Aber noch viel interessanter ist, dass die für Kinder geschriebene Geschichte über Lenin aus der DDR buchstäblich die Art und Weise lehrt, auf die eine existierende Machtstruktur subversiv umgangen werden kann. Lenin wird als Held konstruiert, der ungerechte, schwierige Umstände überwindet. Es erzählt eine Geschichte, in der ehemals unterdrückte Figuren ein existierendes „Schreiben einer großen Narrative“ überwinden, und die Geschichte mittels geretteter, am Leben erhaltener Subjektivität (Lenins) neu schreiben.
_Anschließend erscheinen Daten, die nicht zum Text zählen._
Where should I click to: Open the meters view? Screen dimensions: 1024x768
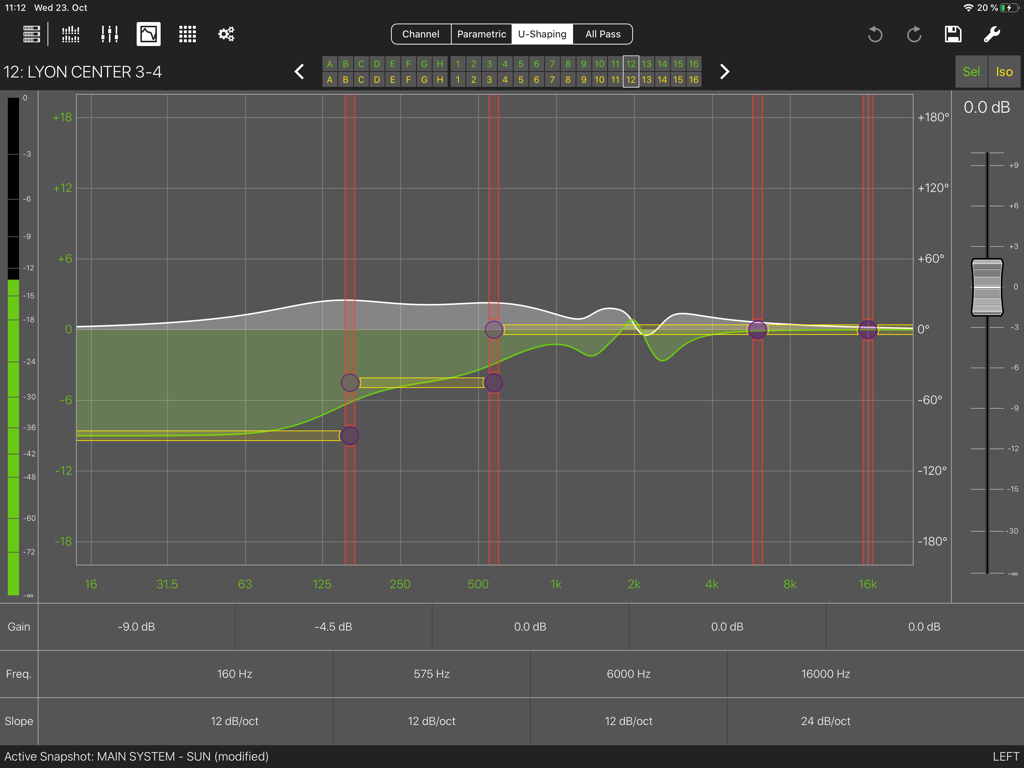[70, 33]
Darin wird der Vermittlerin und der Milch eine zentrale Position zugestanden. Dabei kommt neben der Bestätigung traditioneller Autorschaft mittels der weiblichen Flüssigkeit Milch und der traditionell weiblichen Funktion der Krupskaja, die hier, der Subjektivität und Autorschaft Lenins dienend, als Vermittlerin von Wahrheiten agiert, und nicht zur Besitzerin oder Konstrukteurin neuer Geschichten wird, eine zweite Ebene zum Vorschein. In europäische Mythen aus dem Mittelalter, der frühen Renaissance und dem Barock, dargestellt durch Caritas Romana Figuren (z.B. von dem 16ten Jahrhundert Grafiker Hans Sebald Beham und Andere) und allegorische Bilder des „Ursprung der Milchstrasse“ (Rubens 1663) stabilisieren und nähren diese Bilder Paternalität, oder ver-unsterblich-en genialische Übermenschen. In all diesen Geschichten dient der weibliche Körper als Vermittler für die sich im Entstehen befindenden Schreiben von neunen Geschichten. Paradoxerweise, wird in der Konstruktion der Narrative um Lenin, die intendiert war das totalitäre Regime der DDR zu stabilisieren indem zu dessen Legitimation ganz weit unten und zurück in die Kunstgeschichts-kiste gegriffen wurde, den Kindern der Gebrauch von „unsichtbarer Tinte“ als Werkzeug vorgeführt, um, wie Lenin, auf clevere Weise Grenzen zu umgehen, die durch ein unlegitimes Regime errichtet worden waren. Es wird eine Methode subversiver Kommunikation vorgestellt, die nur durch diejenigen entziffert werden kann, die wissen dass sie existiert. Die Mythoskonstruktion Lenin’s in der DDR enthält die Werkzeuge für dessen Demontage.